User defined functions are fairly simple to create in SQL Server, but figuring out exactly how they are being used can take a little time – even in a simple execution plan. This is because the functions can be tucked away into lots of different operators in the plan, even join operators.

The good news: once you learn what to look for, it’s not terribly complicated. There are some fancy terms involved, but the definitions are pretty simple.

Here’s a quick look at a function call hidden in a hash match operator, which is being used to implement an inner join.

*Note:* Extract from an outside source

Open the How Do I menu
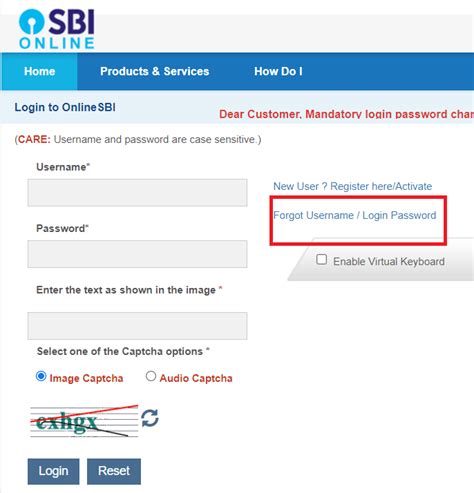This screenshot has width=474, height=493. tap(278, 71)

The estimated query execution plan

This query uses the Microsoft WideWorldImporters sample database. The query calls the built in scalar user defined function, Website.CalculateCustomerPrice:

SELECT
    il.InvoiceLineID
FROM Sales.Invoices AS i
JOIN Sales.InvoiceLines AS il
    ON i.InvoiceID=il.InvoiceID
WHERE 
    [Website].[CalculateCustomerPrice] ( i.CustomerID, il.StockItemID, i. InvoiceDate ) 
        <>
     il.UnitPrice;
GO

Here’s the query execution plan:

There’s not a lot of places for the function call to hide in this particular plan, right? No Compute Scalars to look into at all.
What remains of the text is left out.